Pasar Karbon Dunia Terus Bergerak Meski Tanpa Payung Hukum

123RF.com/Elnur Amikishiyev
Perdagangan karbon.
12/7/2021, 14.22 WIB

Upaya untuk menetapkan standar tinggi perdagangan karbon dunia diperkirakan akan semakin tertinggal. Pasalnya sejumlah pasar komoditas dunia sudah mulai memperjual-belikan kontrak karbon sebelum payung hukumnya diterbitkan.

Seperti bursa komoditas di Chicago, Amerika Serikat (AS) dan juga di Singapura yang sudah mulai menjual kontrak karbon. Padahal gugus tugas pasar karbon sukarela yang dibentuk mantan gubernur Bank of England, Mark Carney, dan CEO Standard Chartered Bank, Bill Winters, baru akan memberikan rekomendasinya atas definisi offset karbon.

Gugus tugas itu mendefinisikan offset karbon sebagai sebuah token yang bisa digunakan perusahaan penghasil emisi karbon untuk mengurangi polusinya. Setelah itu langkah selanjutnya adalah membentuk badan tata kelola yang akan menetapkan aturan yang akan meningkatkan permintaan kredit karbon yang memenuhi janji iklimnya.

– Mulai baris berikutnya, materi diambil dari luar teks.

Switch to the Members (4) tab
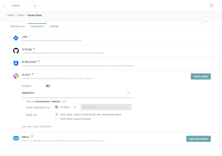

"Bursa komoditas di Chicago dan Singapura bergegas untuk memulai perdagangan kontrak karbon tahun ini sebelum standar itu diputuskan. Ini pun meningkatkan kekhawatiran gugus tugas akan gagal menciptakan struktur di pasar yang tidak diawasi pemerintah," ujar Kepala Institute of International Finance, Tim Adams, dikutip dari Bloomberg, Senin (12/7).

Pasalnya pembentukan kontur pasar karbon yang tepat dapat menjadi senjata ampuh dalam memerangi perubahan iklim. Terutama dengan menyalurkan uang yang sangat dibutuhkan proyek lingkungan penting di seluruh dunia.

Namun mendorong perdagangan kontrak karbon tanpa definisi yang jelas tentang apa itu offset karbon berkualitas dan bagaimana kredit harus digunakan untuk memperhitungkan total emisi perusahaan dapat memiliki konsekuensi yang buruk.

Pasalnya nilai penggantian kerugian yang dibayarkan perusahaan melalui kontrak karbon, bisa jadi tidak sebanding dengan volume emisi karbon yang dihasilkannya. Untuk itu, gugus tugas pasar karbon merumuskan offset seperti apa yang harus diperdagangkan, dan siapa saja yang diizinkan untuk membelinya.

Tujuan utama gugus tugas ini yaitu menghasilkan label Core Carbon Principle/CCP yang digunakan untuk menandai penyeimbangan yang memenuhi standar. “Kita perlu membangun dan segera meluncurkannya,” ujar Adams.

Sementara pejabat IIF lainnya, Sonja Gibbs, mengatakan bahwa gugus tugas telah melakukan sebagian besar kerja keras untuk menentukan prinsip-prinsip tersebut, terutama untuk memberikan arahan kepada siapa pun yang ingin mengadopsinya saat ini.

Setidaknya terdapat 3 rekomendasi tidak mengikat yang dikeluarkan gugus tugas ini, diantaranya:
- Tidak ada offset yang harus dikeluarkan dari pasar, kredit berkualitas tinggi harus mendapatkan label khusus.
- Setiap kredit harus ditandai dengan atribut tambahan seperti lokasinya, atau apakah itu menghilangkan CO2.
- Harus ada kerangka hukum yang kuat di balik semua kredit yang dijual.

Harapannya adalah badan tata kelola yang akan dibentuk dapat menetapkan kriteria untuk label CCP berkualitas tinggi sehingga perdagangan dapat dimulai pada 2022. Meski begitu, beberapa pasar komoditas tak ingin menunggu.

CME Group Inc., salah satu bursa derivatif terbesar di dunia, telah memulai transaksi kontrak karbon. Sedangkan Singapura berencana untuk memulai perdagangan kontrak yang selaras dengan CCP sebelum para pemimpin dunia berkumpul di Skotlandia untuk pembicaraan iklim pada November mendatang.

Perdagangan kontrak karbon di Singapura akan difasilitasi oleh Climate Impact X, platform baru yang didukung oleh perusahaan investasi, bursa saham dan bank terbesar.

Perdagangan di Singapura kemungkinan akan didasarkan pada pedoman kasar yang telah ditetapkan oleh gugus tugas sejauh ini. Tidak jelas apakah kontrak tersebut nantinya dapat diubah agar sesuai dengan CCP setelah final.